AJAX cross domain and cross-origin requests

AJAX cross domain and cross-origin requests

A common problem for developers is a browser to refuse access to a remote resource. Usually, this happens when you execute AJAX cross domain request using jQuery Ajax interface, Fetch API, or plain XMLHttpRequest. As result is that the AJAX request is not performed and data are not retrieved.

This can usually be spotted with an error message from the browser such as below:

XMLHttpRequest cannot load. No 'Access-Control-Allow-Origin' header is present on the requested resource.

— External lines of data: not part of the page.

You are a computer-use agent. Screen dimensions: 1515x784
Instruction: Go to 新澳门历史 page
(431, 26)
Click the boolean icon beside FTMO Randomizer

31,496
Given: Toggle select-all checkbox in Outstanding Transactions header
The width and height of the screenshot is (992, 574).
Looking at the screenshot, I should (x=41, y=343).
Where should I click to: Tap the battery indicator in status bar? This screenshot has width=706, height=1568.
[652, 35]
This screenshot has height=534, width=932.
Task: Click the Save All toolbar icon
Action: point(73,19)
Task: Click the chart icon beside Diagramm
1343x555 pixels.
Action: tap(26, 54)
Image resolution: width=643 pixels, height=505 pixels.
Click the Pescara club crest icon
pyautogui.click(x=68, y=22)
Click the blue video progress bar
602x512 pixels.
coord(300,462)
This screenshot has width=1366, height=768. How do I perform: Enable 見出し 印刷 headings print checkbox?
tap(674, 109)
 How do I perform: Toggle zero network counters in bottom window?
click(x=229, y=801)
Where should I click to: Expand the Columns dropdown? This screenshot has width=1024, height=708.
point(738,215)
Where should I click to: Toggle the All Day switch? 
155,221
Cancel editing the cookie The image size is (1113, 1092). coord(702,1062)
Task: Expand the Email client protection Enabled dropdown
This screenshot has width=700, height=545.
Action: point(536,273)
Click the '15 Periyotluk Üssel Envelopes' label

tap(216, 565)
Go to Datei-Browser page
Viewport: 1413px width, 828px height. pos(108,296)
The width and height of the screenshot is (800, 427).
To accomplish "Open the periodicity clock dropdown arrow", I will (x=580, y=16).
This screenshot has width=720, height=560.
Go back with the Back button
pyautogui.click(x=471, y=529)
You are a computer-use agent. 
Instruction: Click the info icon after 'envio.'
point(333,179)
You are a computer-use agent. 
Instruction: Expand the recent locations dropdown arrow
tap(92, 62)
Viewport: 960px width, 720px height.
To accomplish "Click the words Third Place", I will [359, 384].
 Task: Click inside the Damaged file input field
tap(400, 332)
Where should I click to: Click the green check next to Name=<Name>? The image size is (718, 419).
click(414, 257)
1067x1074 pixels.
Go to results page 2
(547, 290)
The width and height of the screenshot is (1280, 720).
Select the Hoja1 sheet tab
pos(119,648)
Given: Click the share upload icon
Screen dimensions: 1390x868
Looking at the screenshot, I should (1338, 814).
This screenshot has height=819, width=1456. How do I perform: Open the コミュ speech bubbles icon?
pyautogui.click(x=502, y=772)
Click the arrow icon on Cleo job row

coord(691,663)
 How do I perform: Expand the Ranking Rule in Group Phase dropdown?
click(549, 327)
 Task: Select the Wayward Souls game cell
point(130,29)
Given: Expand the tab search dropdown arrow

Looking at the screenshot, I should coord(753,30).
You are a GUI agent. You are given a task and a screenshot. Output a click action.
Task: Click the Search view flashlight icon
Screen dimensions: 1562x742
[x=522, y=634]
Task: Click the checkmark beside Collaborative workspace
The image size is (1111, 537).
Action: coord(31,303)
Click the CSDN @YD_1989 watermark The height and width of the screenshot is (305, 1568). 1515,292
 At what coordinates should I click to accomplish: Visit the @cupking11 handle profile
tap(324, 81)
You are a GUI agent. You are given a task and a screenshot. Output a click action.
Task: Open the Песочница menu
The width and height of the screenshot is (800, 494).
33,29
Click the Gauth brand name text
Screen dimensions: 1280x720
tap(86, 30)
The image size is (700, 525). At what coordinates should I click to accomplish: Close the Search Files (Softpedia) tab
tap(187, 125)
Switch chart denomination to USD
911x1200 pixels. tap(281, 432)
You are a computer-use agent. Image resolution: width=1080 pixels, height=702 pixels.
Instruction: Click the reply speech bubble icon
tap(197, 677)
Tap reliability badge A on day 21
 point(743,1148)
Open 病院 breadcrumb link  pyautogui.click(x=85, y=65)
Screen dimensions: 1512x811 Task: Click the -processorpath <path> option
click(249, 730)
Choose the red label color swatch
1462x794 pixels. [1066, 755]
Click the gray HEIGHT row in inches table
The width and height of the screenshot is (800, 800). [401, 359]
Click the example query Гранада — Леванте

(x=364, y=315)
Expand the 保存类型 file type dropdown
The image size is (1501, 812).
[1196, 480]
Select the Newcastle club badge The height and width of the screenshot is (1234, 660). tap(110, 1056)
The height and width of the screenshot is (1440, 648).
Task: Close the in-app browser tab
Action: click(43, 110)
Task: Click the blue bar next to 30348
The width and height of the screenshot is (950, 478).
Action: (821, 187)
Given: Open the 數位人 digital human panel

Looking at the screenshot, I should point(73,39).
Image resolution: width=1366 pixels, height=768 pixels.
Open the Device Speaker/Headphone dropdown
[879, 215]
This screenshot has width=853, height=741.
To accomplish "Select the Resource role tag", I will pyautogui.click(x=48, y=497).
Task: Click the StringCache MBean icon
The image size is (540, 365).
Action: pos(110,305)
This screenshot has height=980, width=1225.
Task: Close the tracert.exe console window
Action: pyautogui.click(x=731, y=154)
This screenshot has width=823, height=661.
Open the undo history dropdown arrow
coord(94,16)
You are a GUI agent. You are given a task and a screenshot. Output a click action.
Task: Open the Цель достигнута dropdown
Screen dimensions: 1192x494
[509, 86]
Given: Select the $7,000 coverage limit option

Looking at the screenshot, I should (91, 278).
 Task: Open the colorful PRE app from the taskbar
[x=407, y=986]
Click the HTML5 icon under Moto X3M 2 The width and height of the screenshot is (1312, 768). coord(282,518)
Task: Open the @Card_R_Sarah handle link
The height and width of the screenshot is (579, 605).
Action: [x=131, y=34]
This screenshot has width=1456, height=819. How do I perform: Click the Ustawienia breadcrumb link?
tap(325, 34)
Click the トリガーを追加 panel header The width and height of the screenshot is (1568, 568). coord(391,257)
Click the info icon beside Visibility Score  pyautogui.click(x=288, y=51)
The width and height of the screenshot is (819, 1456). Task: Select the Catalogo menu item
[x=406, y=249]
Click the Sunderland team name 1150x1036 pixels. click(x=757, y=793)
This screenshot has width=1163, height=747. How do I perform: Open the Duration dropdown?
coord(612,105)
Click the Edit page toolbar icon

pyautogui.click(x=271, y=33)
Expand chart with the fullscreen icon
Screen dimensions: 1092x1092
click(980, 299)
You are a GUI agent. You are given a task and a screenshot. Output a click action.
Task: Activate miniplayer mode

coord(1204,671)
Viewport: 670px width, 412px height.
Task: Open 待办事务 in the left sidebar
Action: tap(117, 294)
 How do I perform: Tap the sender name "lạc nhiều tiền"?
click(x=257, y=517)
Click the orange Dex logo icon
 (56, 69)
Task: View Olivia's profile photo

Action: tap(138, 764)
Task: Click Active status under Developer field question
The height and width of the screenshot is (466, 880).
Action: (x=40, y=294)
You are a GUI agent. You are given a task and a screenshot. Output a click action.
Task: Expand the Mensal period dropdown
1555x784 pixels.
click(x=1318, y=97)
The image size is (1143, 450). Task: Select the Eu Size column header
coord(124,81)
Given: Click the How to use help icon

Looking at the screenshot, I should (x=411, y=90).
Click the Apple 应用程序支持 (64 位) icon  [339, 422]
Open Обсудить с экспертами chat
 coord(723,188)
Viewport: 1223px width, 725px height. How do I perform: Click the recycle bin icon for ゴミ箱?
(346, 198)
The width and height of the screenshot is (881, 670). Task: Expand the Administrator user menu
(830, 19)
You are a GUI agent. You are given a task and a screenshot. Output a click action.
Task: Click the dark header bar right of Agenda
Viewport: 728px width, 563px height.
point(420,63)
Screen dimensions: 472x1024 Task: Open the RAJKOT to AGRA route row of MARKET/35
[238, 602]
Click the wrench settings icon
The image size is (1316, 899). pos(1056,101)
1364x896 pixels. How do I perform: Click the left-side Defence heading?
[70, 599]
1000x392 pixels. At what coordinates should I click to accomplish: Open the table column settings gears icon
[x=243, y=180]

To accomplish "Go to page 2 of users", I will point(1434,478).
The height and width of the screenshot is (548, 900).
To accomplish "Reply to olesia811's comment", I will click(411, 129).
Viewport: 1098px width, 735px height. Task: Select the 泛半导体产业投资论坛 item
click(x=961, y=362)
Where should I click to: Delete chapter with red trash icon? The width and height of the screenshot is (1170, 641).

This is because Fliplet apps make AJAX requests from the following domains:

Fliplet Studio

  • https://studio.fliplet.com/*
  • https://api.fliplet.com/*
  • https://us.api.fliplet.com/* (For US customers)
  • https://ca.api.fliplet.com/* (For CA customers)

Web apps

  • https://apps.fliplet.com/* (For EU customers)
  • https://us-apps.fliplet.com/* (For US customers)
  • https://ca-apps.fliplet.com/* (For CA customers)

Native apps

  • file://*

If the requested resource or service is not set up to support cross-domain requests, AJAX requests will likely fail.

If you encounter this issue, there are usually 3 ways to resolve it, depending on how much access or control you have over the requested resource.

1. Configure the requested resource to allow Fliplet’s app domains

Service providers sometimes allow you to define domains that can use their APIs. You can find at the top of the page a list of domains that are used. However, because native apps use the file://* protocol and does not contain any specific domain, we recommend setting the service provider to allow all domains if possible. This is often done by setting the allowed domains using the character *.

2. Configure the service with an Access-Control-Allow-Origin header

Similar to the first method, the responses from the requested resource should contain an Access-Control-Allow-Origin header. The value of which could be a list of domains such as http://domain1.example, http://domain2.example. For reasons mentioned above, we recommend setting it as * if possible.

3. Use a proxy service

A proxy service acts as an intermediary for requests from the requester to the requested resource. The request to the requested resource is therefore made via a server and not via a web page, which bypasses the AJAX cross domain restriction. You can either use an existing proxy service or create your own.